# Problem
Across all the entries, how many lines hold "screenshot"? Answer with that number and nothing else.
---------- Records provided ----------
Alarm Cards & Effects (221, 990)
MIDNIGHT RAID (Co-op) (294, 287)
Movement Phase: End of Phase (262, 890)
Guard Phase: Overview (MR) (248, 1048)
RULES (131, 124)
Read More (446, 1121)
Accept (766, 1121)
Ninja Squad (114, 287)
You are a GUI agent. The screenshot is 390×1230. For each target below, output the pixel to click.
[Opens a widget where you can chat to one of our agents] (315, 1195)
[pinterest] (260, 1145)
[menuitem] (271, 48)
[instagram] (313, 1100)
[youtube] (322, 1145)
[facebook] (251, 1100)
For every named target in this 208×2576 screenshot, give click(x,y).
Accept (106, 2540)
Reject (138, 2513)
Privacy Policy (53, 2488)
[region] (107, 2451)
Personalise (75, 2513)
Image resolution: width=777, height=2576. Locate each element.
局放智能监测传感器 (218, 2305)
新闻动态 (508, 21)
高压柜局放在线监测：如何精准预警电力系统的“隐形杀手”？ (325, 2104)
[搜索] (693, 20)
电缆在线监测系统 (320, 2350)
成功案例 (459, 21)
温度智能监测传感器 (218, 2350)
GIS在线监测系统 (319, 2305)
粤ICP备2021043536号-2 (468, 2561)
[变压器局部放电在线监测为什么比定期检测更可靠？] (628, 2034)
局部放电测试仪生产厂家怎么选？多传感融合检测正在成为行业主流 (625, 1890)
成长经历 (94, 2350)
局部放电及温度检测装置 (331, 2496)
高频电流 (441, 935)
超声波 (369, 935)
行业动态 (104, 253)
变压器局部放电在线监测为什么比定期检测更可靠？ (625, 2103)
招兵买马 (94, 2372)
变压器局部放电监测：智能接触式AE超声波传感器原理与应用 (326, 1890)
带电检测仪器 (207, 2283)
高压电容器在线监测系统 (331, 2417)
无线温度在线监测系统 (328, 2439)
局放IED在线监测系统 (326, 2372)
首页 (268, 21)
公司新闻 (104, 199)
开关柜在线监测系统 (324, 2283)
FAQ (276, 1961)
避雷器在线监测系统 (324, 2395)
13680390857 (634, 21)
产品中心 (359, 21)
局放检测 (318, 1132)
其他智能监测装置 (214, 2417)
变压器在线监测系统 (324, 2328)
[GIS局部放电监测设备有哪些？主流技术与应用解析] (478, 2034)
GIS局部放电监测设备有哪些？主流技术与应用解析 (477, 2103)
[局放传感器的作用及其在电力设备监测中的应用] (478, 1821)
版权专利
----------
# Response box
2